IRA FLATOW: Speaking of yeast, there’s a controversy brewing. See what I did there? 

SOPHIE BUSHWICK: Ah-ha. 

IRA FLATOW: In the world of evolutionary microbiology. Tell us about that one. 

SOPHIE BUSHWICK: So French scientists have analyzed these, sort of, micro fissures in rocks that they say suggests that they were left by some sort of moving microorganism. Some kind of ancient organism, sort of like slime mold, that moved and left mucus trails. That left these marks in the rock. But if they’re correct that these are not just random cracks, then that would push back the first earliest moving life on Earth to 2.1 billion years ago. Which is 1.5 billion years before we thought. 

IRA FLATOW: And that’s not trivial, is it? I mean, that’s a long time. 

SOPHIE BUSHWICK: That’s a long time. That’s like a rewriting of evolutionary history. 

IRA FLATOW: And so what are the scientists on the other side of the debate saying about that? 

SOPHIE BUSHWICK: So they say that, as Carl Sagan said, extraordinary claims require extraordinary evidence. And that the evidence in this case, they say, is not sufficient. That it’s– that he’s made a good case, but that they want to investigate further and find other sources that would back up this claim. 

IRA FLATOW: Yeah, you always have to look for– yeah. 

SOPHIE BUSHWICK: Yeah, I mean, this is science working the way it should. If someone makes a claim, you should interrogated it, and test it, and see if you can reproduce these results. 

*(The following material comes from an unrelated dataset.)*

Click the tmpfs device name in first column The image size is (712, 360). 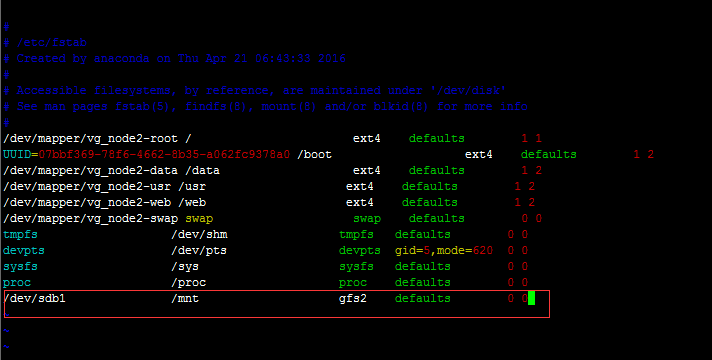[20, 234]
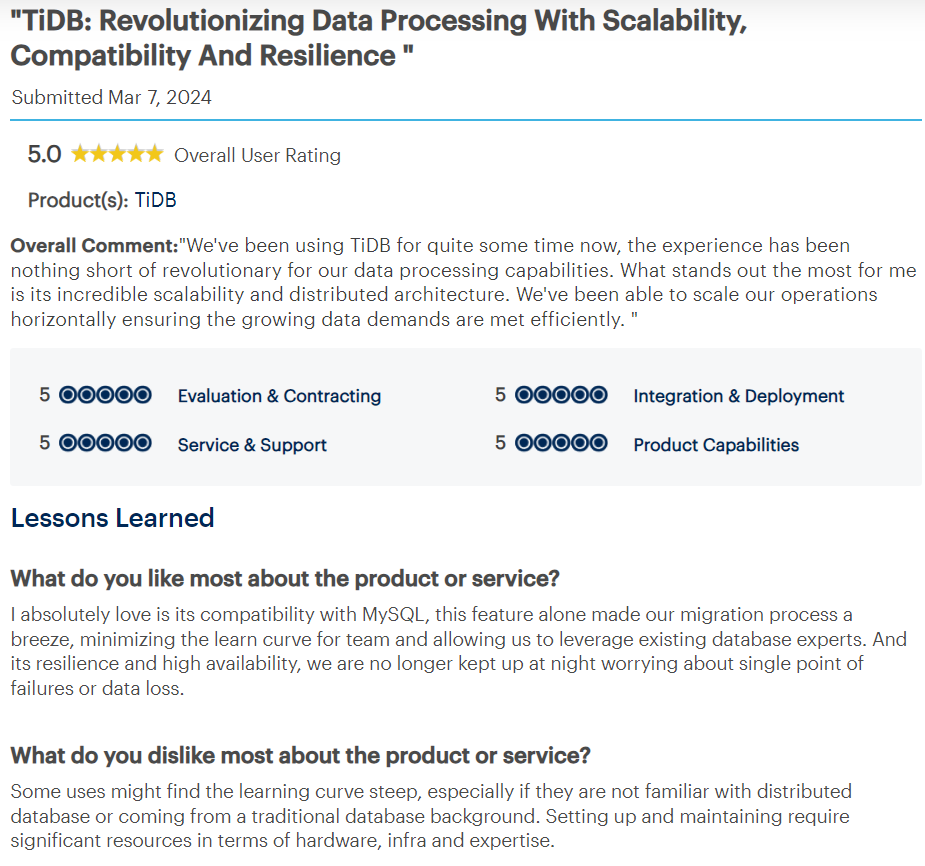The height and width of the screenshot is (866, 925).
Task: Click first rating circle for Integration & Deployment
Action: click(x=524, y=395)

IRA FLATOW: Finally, we’re going to leave our listeners with some food for thought. Which is, researchers know why our brains crave sweets when we’re anxious. I know that is so true of me. 

SOPHIE BUSHWICK: Mm-hm. 

IRA FLATOW: You know, when I’m watching a ball game where the score is wrong or there’s politics, I’m going to that refrigerator because I want to relieve that anxiety. Now we know that. 

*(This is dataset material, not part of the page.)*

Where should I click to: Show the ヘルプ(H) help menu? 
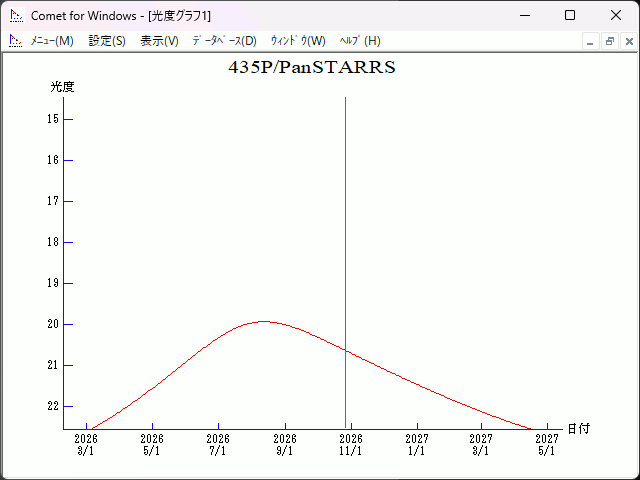pyautogui.click(x=360, y=41)
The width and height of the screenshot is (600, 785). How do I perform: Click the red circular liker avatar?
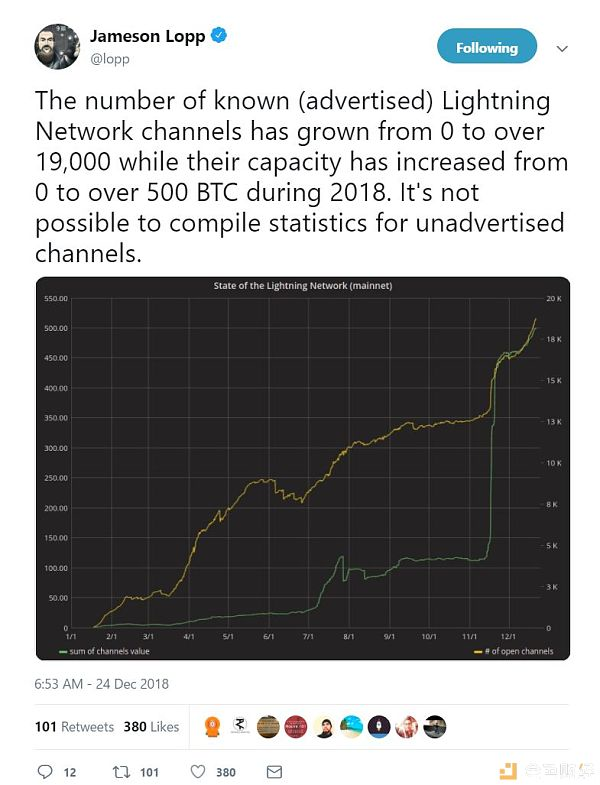(x=295, y=726)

SOPHIE BUSHWICK: Yeah, it’s your brain is– it’s because your brain is really greedy. So your brain is hungry. Of all the carbs you eat in a day, your brain consumes half of them. 

IRA FLATOW: Is that right? 

SOPHIE BUSHWICK: That’s right, yeah. So your brain is already using up all this energy. And when you’re stressed out, it increases its energy intake by about 12%. So it basically can bypass the rest of your body, which is signaling, I’m not hungry. I’m at a comfortable energy level. 

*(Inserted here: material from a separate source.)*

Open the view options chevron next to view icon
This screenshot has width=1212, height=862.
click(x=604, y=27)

And your brain says, no, I need energy right now. And so your body’s reaction to that is like, what’s the quickest form of energy I can have. It’s carbohydrates. And sugary carbohydrates are even better than starchy ones for getting you that quick energy boost. 

IRA FLATOW: So it goes right to junk food. 

SOPHIE BUSHWICK: Yeah, yeah, like if you always crave chocolate when you’ve got a paper due or something. 

IRA FLATOW: Wait, let’s not put chocolate in the junk food. 

SOPHIE BUSHWICK: Allow me to be clear. Chocolate is a magical, wonderful thing, but it’s maybe not the most healthy choice? 

IRA FLATOW: OK, well, I’ll agree with that. Thank you, Sophie Bushwick, technology editor for Scientific American.